No tardó la edición digital de una cabecera del corazón en publicar las fotografías de la pareja. Por lo visto, el fotógrafo de la casa disparó, oculto en un altozano, sin que hubiese tenido el gesto de pedirles permiso a los protagonistas. El argumento que justificaba la universalidad de dichas instantáneas no se sostenía: menganito paseaba por la orilla de la playa con menganita, al tiempo que esta charlaba alegremente con él. Nada que pudiera interesar al mundo; nada que supusiera unos hechos comprometidos que exigiesen una pronta información. Acompañaban a las imágenes unos insulsos pies de foto, así como la oportunidad de que los usuarios del magacín dejaran sus comentarios, que en ningún caso iban a ser visados por los responsables de la cabecera.

No puedo ni quiero reproducir el rosario de insultos, burlas y miserias, las frases de doble sentido, los chistes sin gracia y la moralina chulesca de los comentaristas, que supuraban una mezcla apestosa de ira, envidia y venganza.
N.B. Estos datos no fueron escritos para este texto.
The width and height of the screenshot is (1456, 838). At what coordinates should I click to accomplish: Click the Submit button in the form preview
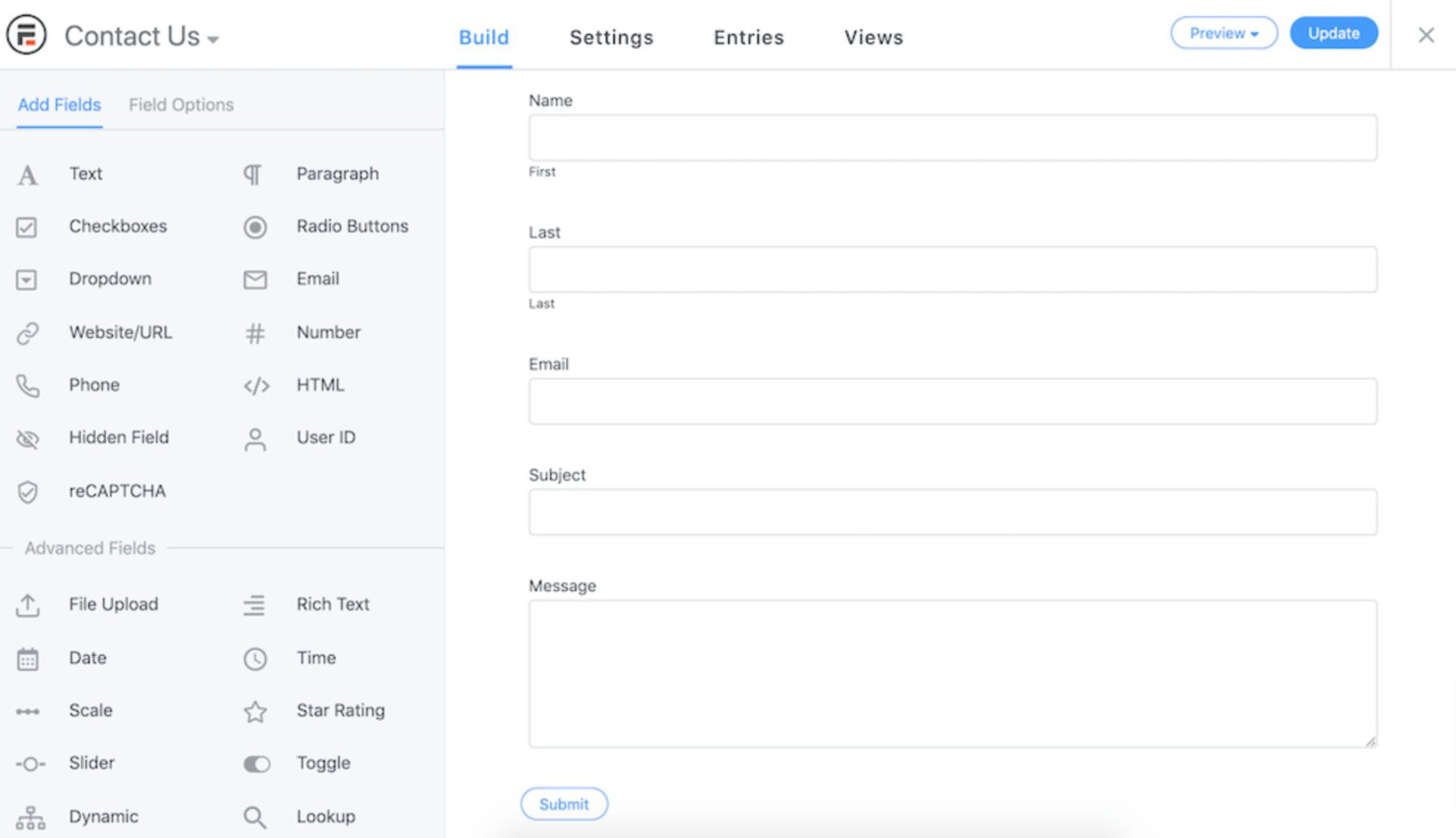564,804
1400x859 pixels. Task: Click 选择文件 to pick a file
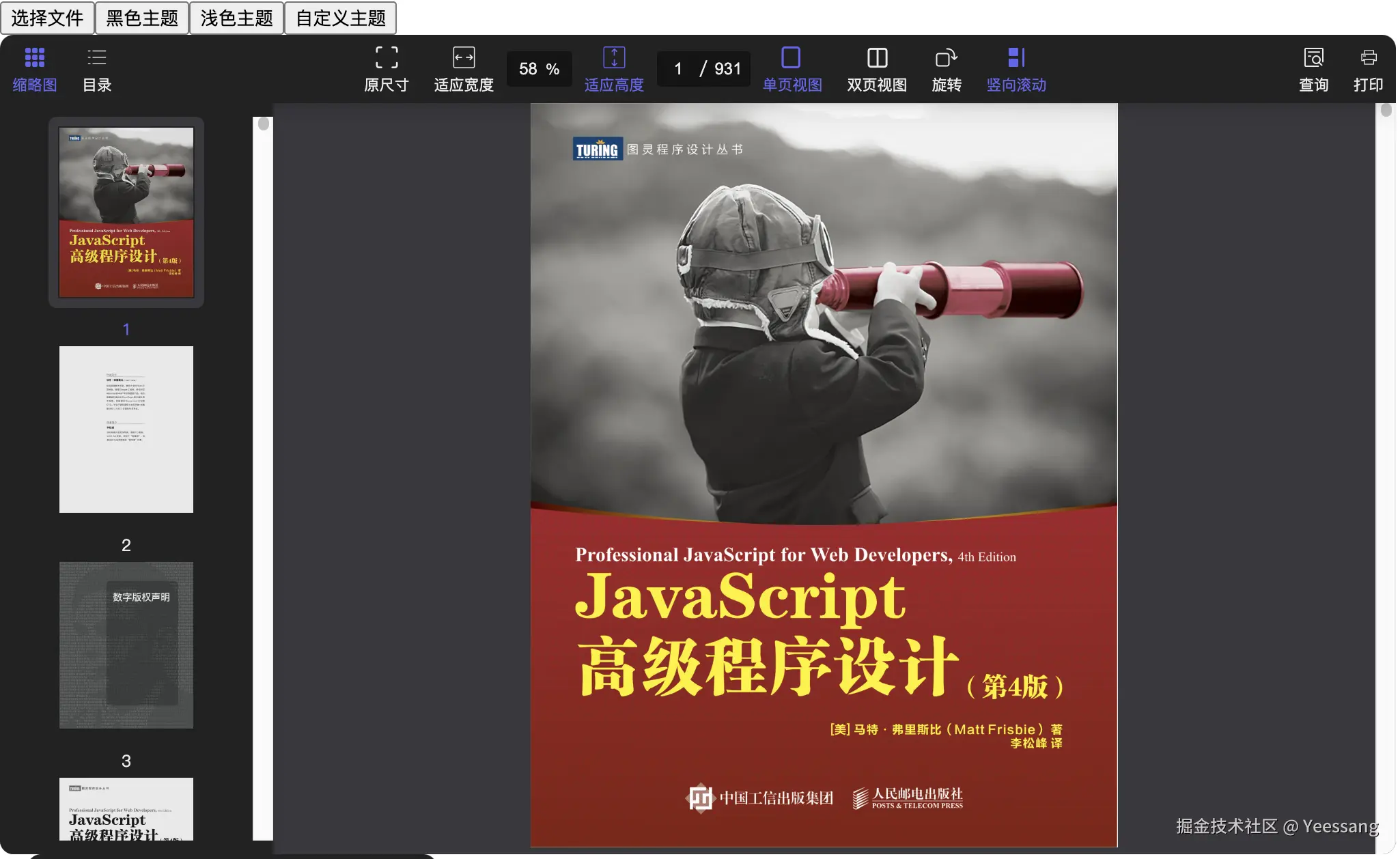[48, 18]
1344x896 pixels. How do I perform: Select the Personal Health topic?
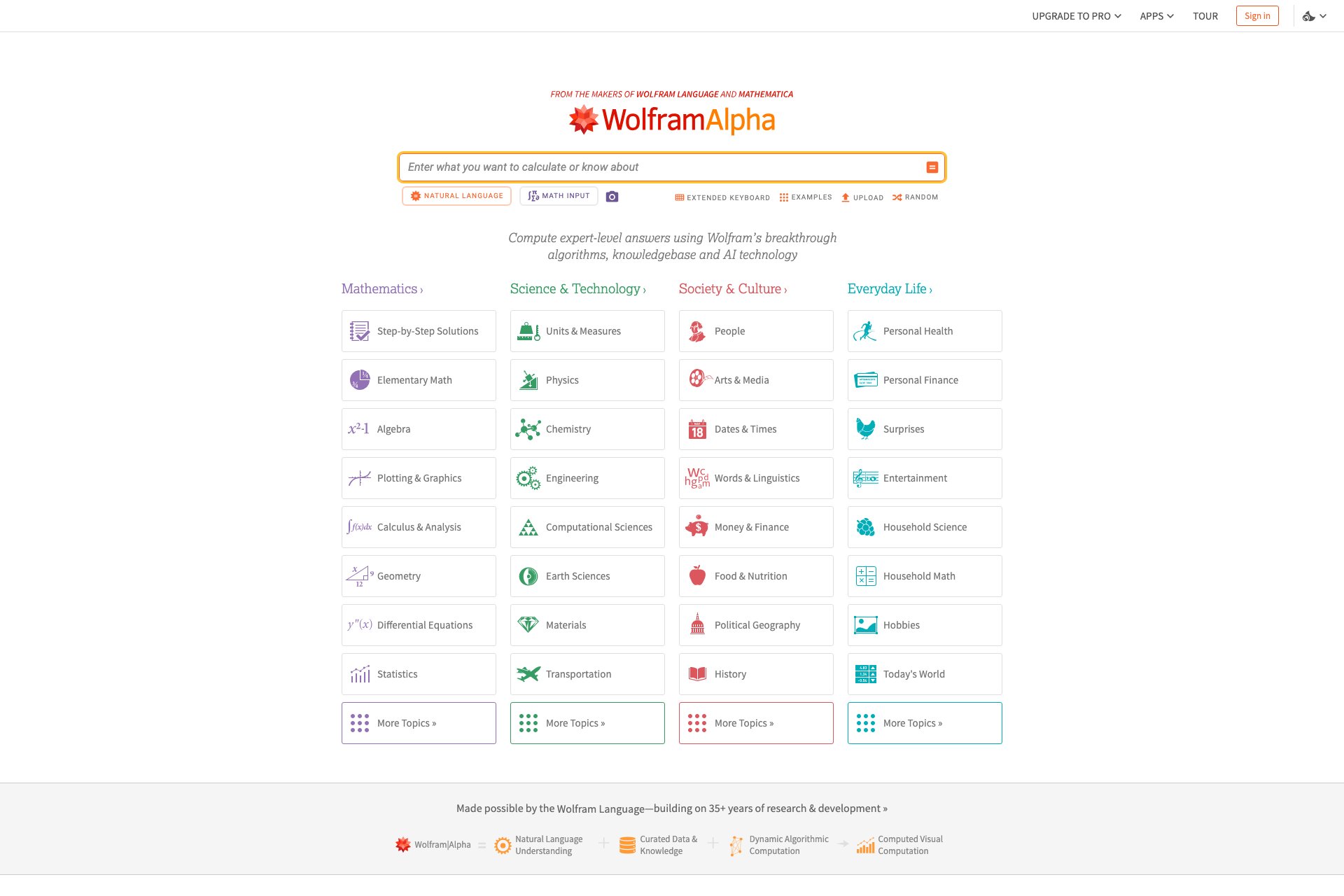(918, 330)
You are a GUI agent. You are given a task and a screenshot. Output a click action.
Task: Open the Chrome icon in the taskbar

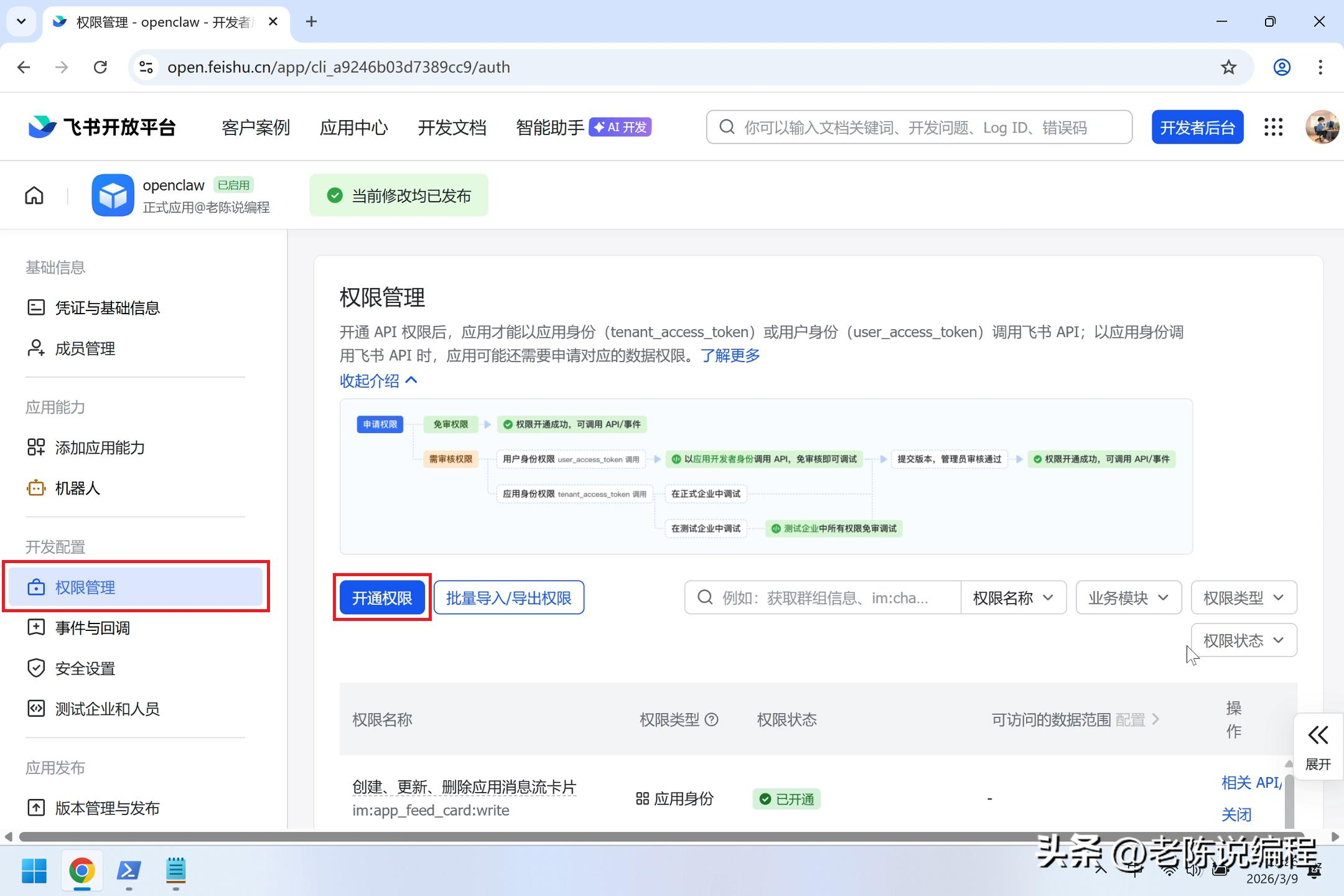click(x=82, y=870)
En ellos se retrataba la calidad ética de sus escribientes, que son lo peor de cada casa, gente de mal agazapada en la trinchera de la inmunidad. 

Me duele que la Ley no actúe contra los terroristas de las redes, que además de guillotinar a los recién casados se alegran por la muerte de un torero, la violación de una niña, el suicidio de un adolescente, por los ahogados de una patera. Ansiosos ante la oportunidad que les brindan los medios de inmortalizar sus exabruptos, buscan rizar el rizo, mezclar lo divino y lo humano para que lo divino se convierta en blasfemia y lo humano en lupanar. 

A Internet lo carga el diablo por la propia naturaleza del invento. Por eso precisa de determinados límites, de algunas barreras que impidan el libertinaje de los exhibicionistas de la gabardina con arroba que berrean por el reconocimiento de su alias, ganado con el tiroteo de sus injurias. No debe permitirse el “Sé el primero en comentar la noticia” con el que se abre el vertedero, con el que comienza la bacanal en la que se vuelve a asesinar a los muertos, a destripar a los indefensos, mientras el legislador observa cruzado de brazos.